Records from a data source –
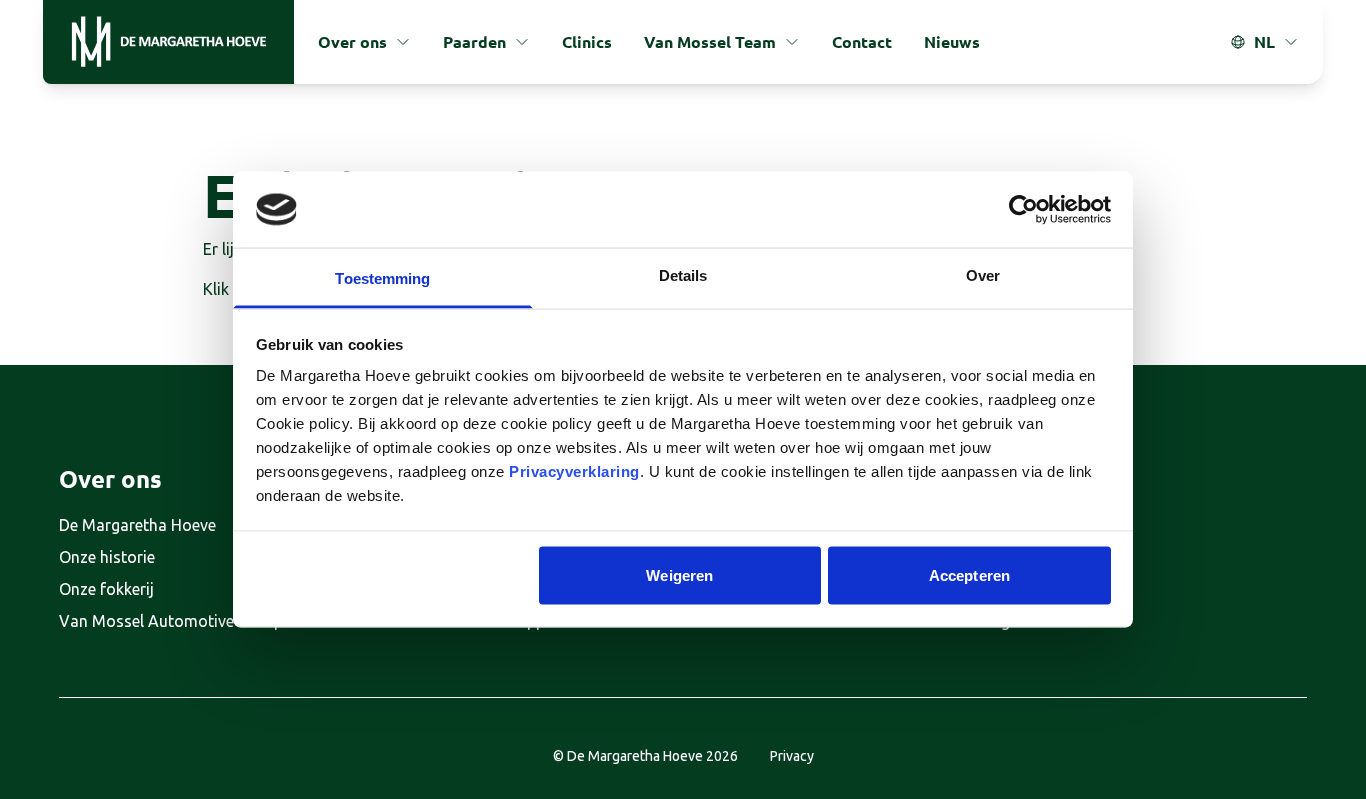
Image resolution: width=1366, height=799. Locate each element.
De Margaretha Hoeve (137, 525)
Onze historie (107, 557)
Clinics (587, 41)
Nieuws (952, 41)
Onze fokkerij (106, 589)
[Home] (168, 42)
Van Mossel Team (710, 41)
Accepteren (969, 574)
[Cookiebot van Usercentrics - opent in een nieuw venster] (1023, 209)
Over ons (352, 41)
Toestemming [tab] (382, 278)
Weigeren (679, 574)
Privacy (792, 756)
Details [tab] (683, 275)
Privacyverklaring (574, 471)
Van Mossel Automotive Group (171, 621)
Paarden (474, 41)
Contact (862, 41)
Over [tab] (983, 275)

Exercise goal –
Keeping the pictures out, print the entries above exactly as written.

Response to this exercise –
Image resolution: width=1366, height=799. Locate each element.
De Margaretha Hoeve (137, 525)
Onze historie (107, 557)
Clinics (587, 41)
Nieuws (952, 41)
Onze fokkerij (106, 589)
[Home] (168, 42)
Van Mossel Team (710, 41)
Accepteren (969, 574)
[Cookiebot van Usercentrics - opent in een nieuw venster] (1023, 209)
Over ons (352, 41)
Toestemming [tab] (382, 278)
Weigeren (679, 574)
Privacy (792, 756)
Details [tab] (683, 275)
Privacyverklaring (574, 471)
Van Mossel Automotive Group (171, 621)
Paarden (474, 41)
Contact (862, 41)
Over [tab] (983, 275)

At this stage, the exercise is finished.